Workload pressure or inner pattern?
I've seen this from both sides of the table. As a leader, I've absolutely given people more than they should have had on their plate. Workloads creep, deadlines collide, and you don't always notice until someone is drowning. When that's the cause, the fix is clear. Take work off the plate, redistribute, hire, adjust expectations. The relief arrives quickly.
But I've also seen people where reducing the workload didn't help. Where their managers genuinely tried. Where the calendar opened up and the pressure stayed. Where the person filled the new gaps with more.
That second pattern is harder. And it's the one I want to talk about here.
The doer identity
A study from INSEAD, recently published by Preeti Varma and Jennifer Louise Petriglieri, looked at knowledge professionals who described themselves as working excessively. The researchers specifically sought out people who said: I'm doing this to myself, at least partly, and I don't know how to stop.

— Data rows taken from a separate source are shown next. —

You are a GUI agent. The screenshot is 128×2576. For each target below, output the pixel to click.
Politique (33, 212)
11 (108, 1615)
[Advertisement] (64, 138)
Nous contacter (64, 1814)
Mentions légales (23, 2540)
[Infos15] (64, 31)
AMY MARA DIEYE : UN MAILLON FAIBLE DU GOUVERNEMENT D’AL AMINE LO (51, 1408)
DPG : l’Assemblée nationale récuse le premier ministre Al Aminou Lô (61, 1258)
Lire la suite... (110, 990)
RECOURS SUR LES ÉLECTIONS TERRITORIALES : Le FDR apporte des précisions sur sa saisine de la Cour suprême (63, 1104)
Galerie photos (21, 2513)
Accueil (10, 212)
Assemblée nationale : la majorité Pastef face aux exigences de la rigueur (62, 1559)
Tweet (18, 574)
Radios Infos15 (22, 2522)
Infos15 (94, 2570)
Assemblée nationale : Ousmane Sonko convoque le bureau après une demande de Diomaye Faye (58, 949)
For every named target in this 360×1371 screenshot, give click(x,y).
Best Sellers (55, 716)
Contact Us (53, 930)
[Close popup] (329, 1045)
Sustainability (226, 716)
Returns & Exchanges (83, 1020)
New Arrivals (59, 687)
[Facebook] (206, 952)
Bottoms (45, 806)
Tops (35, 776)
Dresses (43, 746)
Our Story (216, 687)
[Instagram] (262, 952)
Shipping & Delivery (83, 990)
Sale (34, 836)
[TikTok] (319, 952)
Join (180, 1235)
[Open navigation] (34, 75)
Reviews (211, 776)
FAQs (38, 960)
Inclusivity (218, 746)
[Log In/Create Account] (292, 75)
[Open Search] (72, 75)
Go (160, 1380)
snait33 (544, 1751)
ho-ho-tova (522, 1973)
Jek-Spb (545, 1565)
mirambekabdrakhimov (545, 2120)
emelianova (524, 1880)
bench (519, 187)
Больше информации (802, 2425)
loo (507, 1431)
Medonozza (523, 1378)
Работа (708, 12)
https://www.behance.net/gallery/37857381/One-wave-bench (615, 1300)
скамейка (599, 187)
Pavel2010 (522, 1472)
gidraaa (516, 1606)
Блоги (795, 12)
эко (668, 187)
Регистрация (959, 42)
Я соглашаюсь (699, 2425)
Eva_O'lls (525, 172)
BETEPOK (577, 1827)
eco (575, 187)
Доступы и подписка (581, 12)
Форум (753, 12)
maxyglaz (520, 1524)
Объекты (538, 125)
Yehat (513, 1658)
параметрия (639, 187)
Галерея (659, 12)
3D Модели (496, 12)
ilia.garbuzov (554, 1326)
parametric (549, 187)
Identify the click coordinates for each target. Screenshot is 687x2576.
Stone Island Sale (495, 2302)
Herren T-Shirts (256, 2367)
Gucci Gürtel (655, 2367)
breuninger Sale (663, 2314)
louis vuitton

What they found is worth pausing on.
Every person in the study carried what the researchers call a "doer identity." Being someone who is always doing something. Not for the money. Not for the promotion. The doing itself had become part of who they were.
And in almost every case, this identity has its roots in childhood, where the researchers identified three patterns.
Three roots in childhood
The first came from homes where doing was held up as the supreme virtue. Hard work was the family value. Nobody said "you must achieve." They modelled it, lived it, talked about people who didn't work hard with a small note of disapproval. Children in these homes learned: I am worthwhile when I am producing. Stop producing and something is wrong with me.
The second came from harder environments. Homes where emotions weren't safe, where children learned early that they were on their own. Doing became a way to escape feeling. Books, schoolwork, projects, anything to be functional rather than vulnerable. As one participant put it: work became a hiding place.
The third came from homes with explicit expectations. The 8 out of 10 that needed explaining. The grandparents whose achievements you were measured against. The recognition that came when you delivered and felt absent when you didn't. Children in these homes learned: I am visible when I perform.
None of this is about blaming parents. The researchers are careful about that, and so am I. Most caregivers in these stories were doing their best with what they had, often working through their own versions of the same patterns.
The point is what the doing did. In childhood, it worked. It helped a child manage distress, feel safer, feel seen, feel adequate. It was a genuine adaptation to genuine conditions.
But what works at six doesn't always work at thirty-six. The pattern stays. The need underneath it stays. And it puts you in workplaces where you produce constantly, achieve consistently, get praised regularly, and still can't relax on a Sunday. Eventually this may lead to burnout.
How to tell which one you're dealing with
So how do you know which one you're dealing with? Workload from the outside, or pattern from the inside?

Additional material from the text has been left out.